Housebuilder Inland Homes will look to raise up to £9.9m in order to strengthen its balance sheet ahead of significant impacts expected as a result of Covid-19.

Inland Homes said on Thursday that it was planning a placing and subscription of up to 20.7m new shares at a price of 47.5p each, an 11% discount to its closing price on Wednesday.

The AIM-listed group said proceeds of the fundraiser would not only strengthen its balance sheet but also allow the group to structure payments to its subcontractors and supply chain. Inland had already cancelled its second interim dividend of 2.25p per share, saving itself £4.6m cash in the process.

In a separate announcement, Inland said Covid-19 had impacted its first-half results - with five significant transactions totalling £46.2m being cancelled in March.

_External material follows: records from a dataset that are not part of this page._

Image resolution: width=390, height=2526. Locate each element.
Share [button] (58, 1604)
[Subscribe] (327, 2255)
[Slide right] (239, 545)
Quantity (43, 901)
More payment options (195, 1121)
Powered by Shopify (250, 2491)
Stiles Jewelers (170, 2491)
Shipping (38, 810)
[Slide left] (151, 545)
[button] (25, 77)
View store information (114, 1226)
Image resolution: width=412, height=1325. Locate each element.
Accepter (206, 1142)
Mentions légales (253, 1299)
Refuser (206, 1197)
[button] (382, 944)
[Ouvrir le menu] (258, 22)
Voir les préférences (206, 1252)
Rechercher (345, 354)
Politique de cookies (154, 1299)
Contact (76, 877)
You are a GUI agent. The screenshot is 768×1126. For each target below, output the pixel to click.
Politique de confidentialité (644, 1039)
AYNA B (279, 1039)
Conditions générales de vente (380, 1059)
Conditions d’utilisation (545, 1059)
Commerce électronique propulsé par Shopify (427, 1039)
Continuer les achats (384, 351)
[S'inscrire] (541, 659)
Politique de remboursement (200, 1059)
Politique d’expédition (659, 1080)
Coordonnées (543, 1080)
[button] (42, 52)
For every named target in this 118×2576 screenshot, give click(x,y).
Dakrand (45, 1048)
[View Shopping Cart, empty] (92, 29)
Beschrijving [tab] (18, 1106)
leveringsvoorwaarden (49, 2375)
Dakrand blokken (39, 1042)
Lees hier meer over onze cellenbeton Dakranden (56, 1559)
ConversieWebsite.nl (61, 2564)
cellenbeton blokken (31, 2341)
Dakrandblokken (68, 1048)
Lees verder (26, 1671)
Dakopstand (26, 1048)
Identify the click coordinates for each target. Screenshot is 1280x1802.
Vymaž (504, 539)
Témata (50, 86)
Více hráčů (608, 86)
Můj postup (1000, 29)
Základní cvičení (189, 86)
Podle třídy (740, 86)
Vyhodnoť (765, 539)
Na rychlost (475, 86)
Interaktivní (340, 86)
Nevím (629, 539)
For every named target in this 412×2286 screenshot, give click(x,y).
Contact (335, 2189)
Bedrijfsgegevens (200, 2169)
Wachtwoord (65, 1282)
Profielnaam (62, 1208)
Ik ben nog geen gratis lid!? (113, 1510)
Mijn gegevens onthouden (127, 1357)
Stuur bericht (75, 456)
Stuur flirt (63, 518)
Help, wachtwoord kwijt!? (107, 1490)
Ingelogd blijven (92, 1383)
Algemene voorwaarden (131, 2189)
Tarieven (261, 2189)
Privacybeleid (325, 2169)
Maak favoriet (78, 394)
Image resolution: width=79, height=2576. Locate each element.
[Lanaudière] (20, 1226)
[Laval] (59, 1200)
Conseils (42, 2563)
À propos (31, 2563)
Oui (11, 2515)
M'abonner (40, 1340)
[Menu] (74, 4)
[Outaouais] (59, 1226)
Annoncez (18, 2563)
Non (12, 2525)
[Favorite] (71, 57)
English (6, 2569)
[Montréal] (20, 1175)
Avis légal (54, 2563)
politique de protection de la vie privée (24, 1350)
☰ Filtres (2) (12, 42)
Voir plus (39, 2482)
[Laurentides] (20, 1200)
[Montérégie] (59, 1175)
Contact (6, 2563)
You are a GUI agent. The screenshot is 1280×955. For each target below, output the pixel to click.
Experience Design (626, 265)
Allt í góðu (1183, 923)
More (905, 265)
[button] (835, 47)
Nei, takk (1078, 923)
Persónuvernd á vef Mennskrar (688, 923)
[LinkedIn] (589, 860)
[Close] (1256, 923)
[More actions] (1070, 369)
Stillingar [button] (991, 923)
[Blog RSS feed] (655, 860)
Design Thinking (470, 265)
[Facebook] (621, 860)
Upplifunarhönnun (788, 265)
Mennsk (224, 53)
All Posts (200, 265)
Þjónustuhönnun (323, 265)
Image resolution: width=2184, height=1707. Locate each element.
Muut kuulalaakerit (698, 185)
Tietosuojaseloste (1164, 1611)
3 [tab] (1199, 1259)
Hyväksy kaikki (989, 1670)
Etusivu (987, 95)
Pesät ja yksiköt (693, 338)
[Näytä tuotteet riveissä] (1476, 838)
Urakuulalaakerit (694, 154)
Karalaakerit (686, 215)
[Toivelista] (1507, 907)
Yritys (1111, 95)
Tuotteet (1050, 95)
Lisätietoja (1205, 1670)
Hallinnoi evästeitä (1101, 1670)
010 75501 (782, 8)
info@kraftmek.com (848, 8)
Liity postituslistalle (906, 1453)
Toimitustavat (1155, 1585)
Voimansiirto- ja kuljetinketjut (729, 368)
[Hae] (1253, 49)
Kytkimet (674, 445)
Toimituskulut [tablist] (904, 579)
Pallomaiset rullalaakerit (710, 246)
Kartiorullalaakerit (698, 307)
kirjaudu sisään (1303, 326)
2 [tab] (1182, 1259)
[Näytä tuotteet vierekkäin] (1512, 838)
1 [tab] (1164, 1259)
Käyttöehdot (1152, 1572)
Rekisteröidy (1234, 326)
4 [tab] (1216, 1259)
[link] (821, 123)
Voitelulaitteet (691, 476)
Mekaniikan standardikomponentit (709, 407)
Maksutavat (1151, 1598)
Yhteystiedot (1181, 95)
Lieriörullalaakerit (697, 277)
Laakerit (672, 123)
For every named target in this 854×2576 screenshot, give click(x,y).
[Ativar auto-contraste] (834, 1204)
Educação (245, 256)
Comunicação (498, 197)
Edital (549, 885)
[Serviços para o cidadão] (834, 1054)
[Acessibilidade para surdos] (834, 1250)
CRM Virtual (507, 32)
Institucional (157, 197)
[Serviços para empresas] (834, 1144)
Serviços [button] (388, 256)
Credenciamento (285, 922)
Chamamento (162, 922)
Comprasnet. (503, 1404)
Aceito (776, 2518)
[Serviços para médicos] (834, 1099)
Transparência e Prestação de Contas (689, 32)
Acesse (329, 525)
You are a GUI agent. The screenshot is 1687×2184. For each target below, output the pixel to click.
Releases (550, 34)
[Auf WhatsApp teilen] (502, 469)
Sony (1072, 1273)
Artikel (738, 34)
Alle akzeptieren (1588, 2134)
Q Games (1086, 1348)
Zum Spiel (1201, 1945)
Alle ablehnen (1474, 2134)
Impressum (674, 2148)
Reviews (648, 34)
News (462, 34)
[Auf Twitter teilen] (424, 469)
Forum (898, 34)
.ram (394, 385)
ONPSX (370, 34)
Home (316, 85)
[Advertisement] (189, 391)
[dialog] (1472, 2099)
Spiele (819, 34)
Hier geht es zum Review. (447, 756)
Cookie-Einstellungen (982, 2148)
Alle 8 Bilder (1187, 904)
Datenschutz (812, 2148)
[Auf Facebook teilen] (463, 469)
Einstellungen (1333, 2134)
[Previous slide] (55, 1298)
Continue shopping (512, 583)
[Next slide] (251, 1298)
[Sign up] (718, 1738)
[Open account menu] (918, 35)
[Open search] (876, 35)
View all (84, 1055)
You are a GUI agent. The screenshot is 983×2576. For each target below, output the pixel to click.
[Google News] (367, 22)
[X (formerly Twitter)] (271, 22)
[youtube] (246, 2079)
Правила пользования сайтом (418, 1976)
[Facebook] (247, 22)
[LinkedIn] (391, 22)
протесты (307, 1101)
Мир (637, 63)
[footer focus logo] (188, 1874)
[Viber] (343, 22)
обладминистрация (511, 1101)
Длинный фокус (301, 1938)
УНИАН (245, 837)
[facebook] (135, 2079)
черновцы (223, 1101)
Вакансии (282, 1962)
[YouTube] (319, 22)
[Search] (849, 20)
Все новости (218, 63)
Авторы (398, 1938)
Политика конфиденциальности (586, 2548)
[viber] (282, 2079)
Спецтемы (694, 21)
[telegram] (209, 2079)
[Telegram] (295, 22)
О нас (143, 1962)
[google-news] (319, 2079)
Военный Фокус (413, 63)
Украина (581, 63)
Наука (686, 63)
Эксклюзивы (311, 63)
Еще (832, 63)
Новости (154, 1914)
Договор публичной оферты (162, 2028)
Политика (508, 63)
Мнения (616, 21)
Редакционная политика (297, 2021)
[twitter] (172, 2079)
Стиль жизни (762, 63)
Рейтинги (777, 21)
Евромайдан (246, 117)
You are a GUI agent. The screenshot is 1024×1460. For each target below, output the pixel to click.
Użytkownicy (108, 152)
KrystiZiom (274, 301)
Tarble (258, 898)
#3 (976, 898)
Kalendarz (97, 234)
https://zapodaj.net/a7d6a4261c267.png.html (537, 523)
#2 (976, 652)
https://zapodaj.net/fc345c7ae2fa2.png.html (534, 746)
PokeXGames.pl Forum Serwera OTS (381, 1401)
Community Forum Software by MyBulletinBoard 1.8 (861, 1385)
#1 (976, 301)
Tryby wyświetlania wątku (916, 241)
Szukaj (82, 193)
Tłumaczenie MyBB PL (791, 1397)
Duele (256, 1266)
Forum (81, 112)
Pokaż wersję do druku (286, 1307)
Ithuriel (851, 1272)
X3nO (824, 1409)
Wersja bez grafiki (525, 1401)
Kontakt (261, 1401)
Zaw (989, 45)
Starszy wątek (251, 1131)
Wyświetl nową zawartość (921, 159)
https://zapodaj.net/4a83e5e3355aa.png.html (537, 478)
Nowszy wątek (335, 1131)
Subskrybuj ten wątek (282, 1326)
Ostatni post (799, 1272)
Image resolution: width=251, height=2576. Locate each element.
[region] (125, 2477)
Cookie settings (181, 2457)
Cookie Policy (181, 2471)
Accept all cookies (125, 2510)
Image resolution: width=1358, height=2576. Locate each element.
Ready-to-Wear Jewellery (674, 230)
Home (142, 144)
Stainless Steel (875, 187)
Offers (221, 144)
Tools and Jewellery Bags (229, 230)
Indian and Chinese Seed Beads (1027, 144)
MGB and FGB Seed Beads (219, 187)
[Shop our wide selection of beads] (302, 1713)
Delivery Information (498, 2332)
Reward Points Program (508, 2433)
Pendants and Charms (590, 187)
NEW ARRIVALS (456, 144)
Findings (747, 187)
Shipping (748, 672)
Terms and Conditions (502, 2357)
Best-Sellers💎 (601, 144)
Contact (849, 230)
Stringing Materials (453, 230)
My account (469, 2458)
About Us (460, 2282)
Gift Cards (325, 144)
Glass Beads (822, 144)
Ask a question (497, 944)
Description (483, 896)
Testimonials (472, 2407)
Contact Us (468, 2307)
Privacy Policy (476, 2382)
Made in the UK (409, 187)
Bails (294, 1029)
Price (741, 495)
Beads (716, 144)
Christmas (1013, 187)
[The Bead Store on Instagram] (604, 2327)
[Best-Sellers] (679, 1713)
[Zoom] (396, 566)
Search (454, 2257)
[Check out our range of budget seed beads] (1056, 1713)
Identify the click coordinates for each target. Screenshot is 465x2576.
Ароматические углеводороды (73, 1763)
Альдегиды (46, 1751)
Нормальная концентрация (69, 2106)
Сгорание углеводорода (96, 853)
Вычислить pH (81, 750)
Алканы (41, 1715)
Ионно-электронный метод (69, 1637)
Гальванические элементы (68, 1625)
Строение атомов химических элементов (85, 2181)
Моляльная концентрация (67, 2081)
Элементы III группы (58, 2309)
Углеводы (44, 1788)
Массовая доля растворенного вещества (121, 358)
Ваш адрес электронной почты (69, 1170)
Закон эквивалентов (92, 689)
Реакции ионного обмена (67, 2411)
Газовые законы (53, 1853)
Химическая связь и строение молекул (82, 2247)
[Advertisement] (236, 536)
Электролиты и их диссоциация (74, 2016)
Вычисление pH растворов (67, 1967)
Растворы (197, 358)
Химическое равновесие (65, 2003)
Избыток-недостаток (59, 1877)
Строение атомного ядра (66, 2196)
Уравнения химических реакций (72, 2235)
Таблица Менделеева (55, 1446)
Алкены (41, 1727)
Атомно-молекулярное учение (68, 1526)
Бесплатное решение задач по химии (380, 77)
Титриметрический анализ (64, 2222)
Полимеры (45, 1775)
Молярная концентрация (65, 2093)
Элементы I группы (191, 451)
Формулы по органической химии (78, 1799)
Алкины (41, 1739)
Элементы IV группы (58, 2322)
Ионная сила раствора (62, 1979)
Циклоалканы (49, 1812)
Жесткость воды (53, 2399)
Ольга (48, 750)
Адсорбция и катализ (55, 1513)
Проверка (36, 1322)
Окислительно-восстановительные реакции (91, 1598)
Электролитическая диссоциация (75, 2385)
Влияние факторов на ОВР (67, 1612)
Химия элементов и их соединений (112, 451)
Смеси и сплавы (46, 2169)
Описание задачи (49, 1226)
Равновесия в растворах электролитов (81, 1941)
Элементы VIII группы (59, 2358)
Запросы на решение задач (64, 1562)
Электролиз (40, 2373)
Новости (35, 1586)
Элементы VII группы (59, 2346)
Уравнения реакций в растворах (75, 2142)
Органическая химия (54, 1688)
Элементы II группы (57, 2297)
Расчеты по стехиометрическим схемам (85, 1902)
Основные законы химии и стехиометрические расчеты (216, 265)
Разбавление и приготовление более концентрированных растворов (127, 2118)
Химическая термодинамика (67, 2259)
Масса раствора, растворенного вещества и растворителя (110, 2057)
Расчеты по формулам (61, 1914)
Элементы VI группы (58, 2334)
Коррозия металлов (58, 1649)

Inland said: "We are assuming that all planned sales of our homes are delayed by at least two months and that the majority of our land sales will be delayed by between two and six months. This includes the major land sales that were expected to be achieved for the half-year ended 31 March 2020.

"These delays will result in revenues, gross and operating profit in the period being impacted significantly. The Partnership Housing revenues are expected to continue in line with our expectations as work on these sites are continuing at present."

As of 1050 BST, Inland Homes shares were down 6.18% at 50.20p.